▸ DATA EXTRACT
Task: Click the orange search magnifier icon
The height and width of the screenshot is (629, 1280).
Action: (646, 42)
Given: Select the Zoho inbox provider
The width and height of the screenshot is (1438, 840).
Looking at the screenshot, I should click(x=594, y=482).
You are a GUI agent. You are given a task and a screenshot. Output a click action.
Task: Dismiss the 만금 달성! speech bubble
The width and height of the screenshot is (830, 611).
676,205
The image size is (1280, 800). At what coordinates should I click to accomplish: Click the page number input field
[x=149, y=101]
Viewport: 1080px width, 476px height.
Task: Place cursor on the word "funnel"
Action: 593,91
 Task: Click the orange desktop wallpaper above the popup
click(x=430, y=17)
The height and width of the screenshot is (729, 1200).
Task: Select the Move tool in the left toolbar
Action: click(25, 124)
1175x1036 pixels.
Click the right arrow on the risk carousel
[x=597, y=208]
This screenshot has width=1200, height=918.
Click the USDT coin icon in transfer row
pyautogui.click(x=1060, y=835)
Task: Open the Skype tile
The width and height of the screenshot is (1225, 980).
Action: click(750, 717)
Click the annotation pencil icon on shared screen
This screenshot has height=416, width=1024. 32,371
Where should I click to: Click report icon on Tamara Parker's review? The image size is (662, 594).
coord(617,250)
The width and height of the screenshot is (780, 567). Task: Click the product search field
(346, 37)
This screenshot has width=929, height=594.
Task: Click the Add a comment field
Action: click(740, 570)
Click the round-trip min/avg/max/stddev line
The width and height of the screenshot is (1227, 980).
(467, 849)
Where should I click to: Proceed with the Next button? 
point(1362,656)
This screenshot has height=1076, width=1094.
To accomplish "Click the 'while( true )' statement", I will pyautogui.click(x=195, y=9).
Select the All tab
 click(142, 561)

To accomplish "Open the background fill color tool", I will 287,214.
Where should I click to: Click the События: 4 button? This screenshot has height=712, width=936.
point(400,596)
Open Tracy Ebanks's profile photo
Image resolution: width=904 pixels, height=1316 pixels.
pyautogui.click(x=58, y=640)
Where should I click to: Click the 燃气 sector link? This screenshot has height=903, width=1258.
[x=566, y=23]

▸ WHAT YOU HAVE TO DO
Search the entries for "will" and show every line that has it.

▸ TASK RESULT
To accomplish "Click the 'while( true )' statement", I will pyautogui.click(x=195, y=9).
To accomplish "Open the background fill color tool", I will 287,214.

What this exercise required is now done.